Diverse Performance Predicated for 2017 Real Estate

Diverse Performance Predicated for 2017 Real Estate

By Candice Allan on Mar 09 2017

At a macro level, housing markets finished the year on a strong footing with capital city dwelling values continuing to rise. In the December quarter of 2016, dwelling values increased 2.1% across the combined capital cities, representing a slower rate of growth compared to the2.9% growth in the September quarter.
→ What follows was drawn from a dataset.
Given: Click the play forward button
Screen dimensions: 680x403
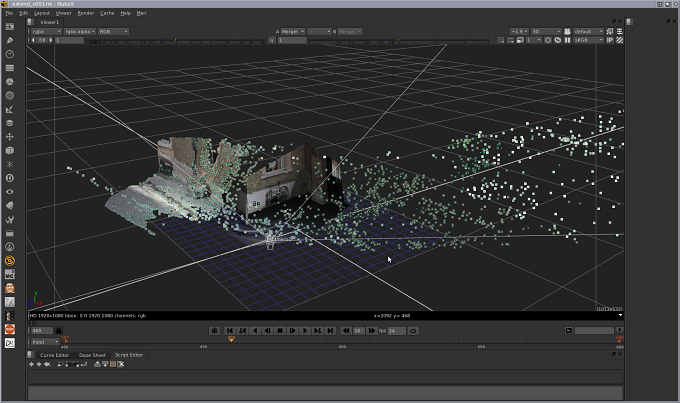Looking at the screenshot, I should tap(305, 331).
The past 12 months have seen the pace of capital gains improve compared with 2015, with capital city dwelling values increasing by 10.8% over the year ending December 2016, which is a higher pac of capital gains than the previous year when dwelling values rose by 7.8%. Although home values are continuing to trend higher, the pace of capital gains remains below the cyclical highs recorded over the year ending July 2015, when capital city dwelling values increased by 11.1%. Based on the most recent growth in dwelling values, as well as the addition of new dwellings, CoreLogic estimates the total value of residential dwellings across Australia reached $6.8 trillion at the end of December 2016.

The trend in capital gain has been diverse across the regions and housing types. Dwelling values increased 15.5% in Sydney over the year, which was the strongest rate of annual value growth amongst the capital cities, while Melbourne came in a close second with 13.7% growth. Hobart and Canberra have shown some acceleration in their rate of growth over the past year with dwelling values increasing by 11.2% and 9.3% respectively.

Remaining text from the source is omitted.